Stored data
+---+
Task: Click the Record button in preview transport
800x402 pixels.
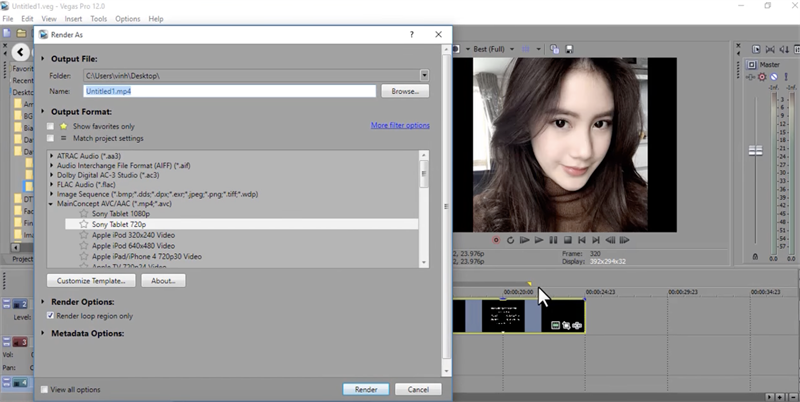Action: coord(496,240)

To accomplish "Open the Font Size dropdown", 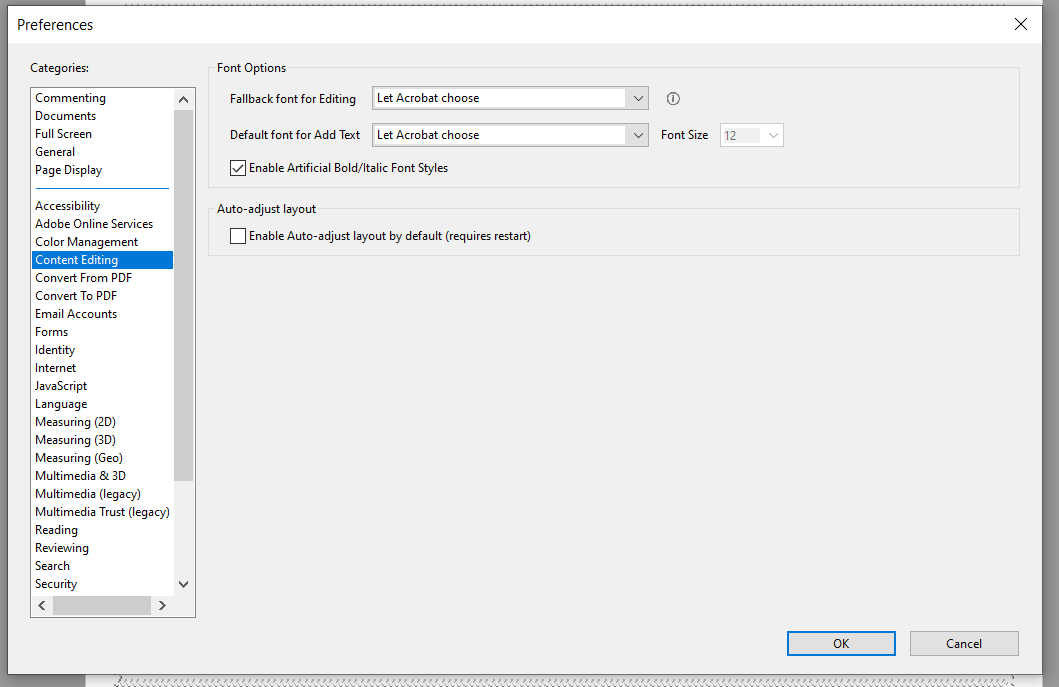I will pos(773,135).
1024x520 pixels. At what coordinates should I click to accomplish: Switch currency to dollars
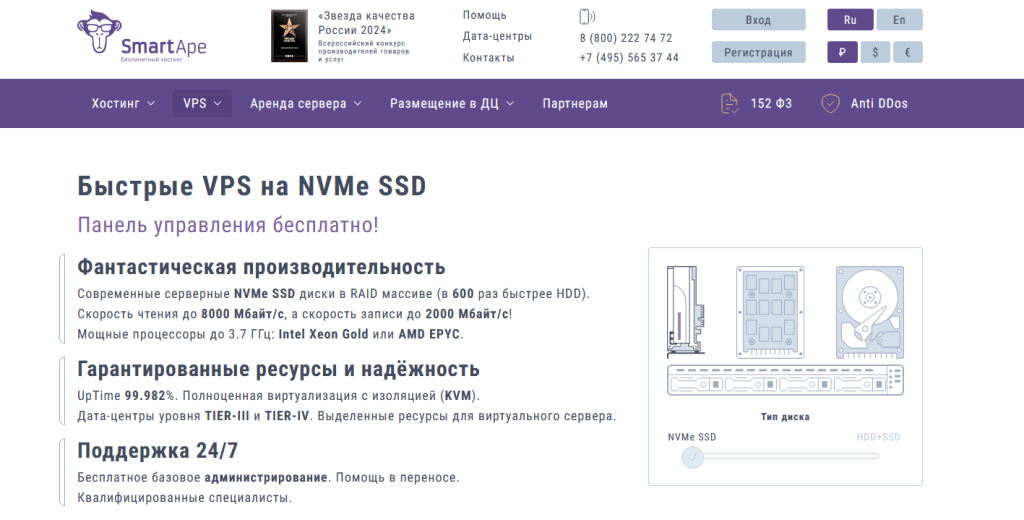875,52
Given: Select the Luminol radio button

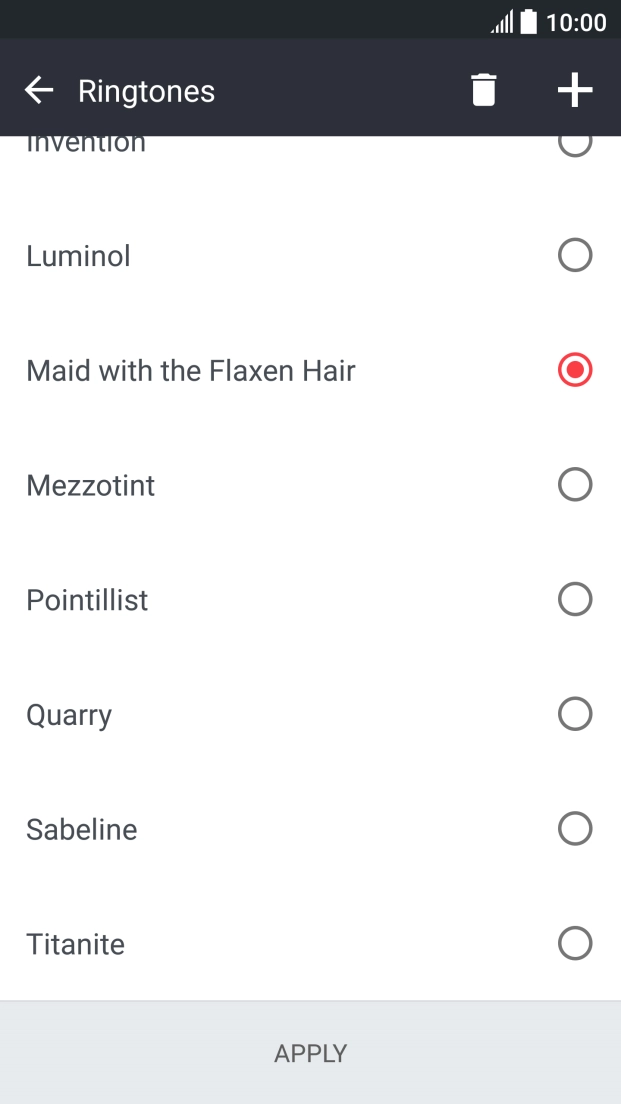Looking at the screenshot, I should pyautogui.click(x=575, y=256).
+---+
**TASK INSTRUCTIONS**
Retype precisely, and only, the lines from the one holding "1024x520 pixels. At" through the final line of the data above, with the pictures omitted.

**PROBLEM SOLUTION**
1024x520 pixels. At what coordinates should I click to accomplish: Switch currency to dollars
875,52
Given: Select the Luminol radio button

Looking at the screenshot, I should pyautogui.click(x=575, y=256).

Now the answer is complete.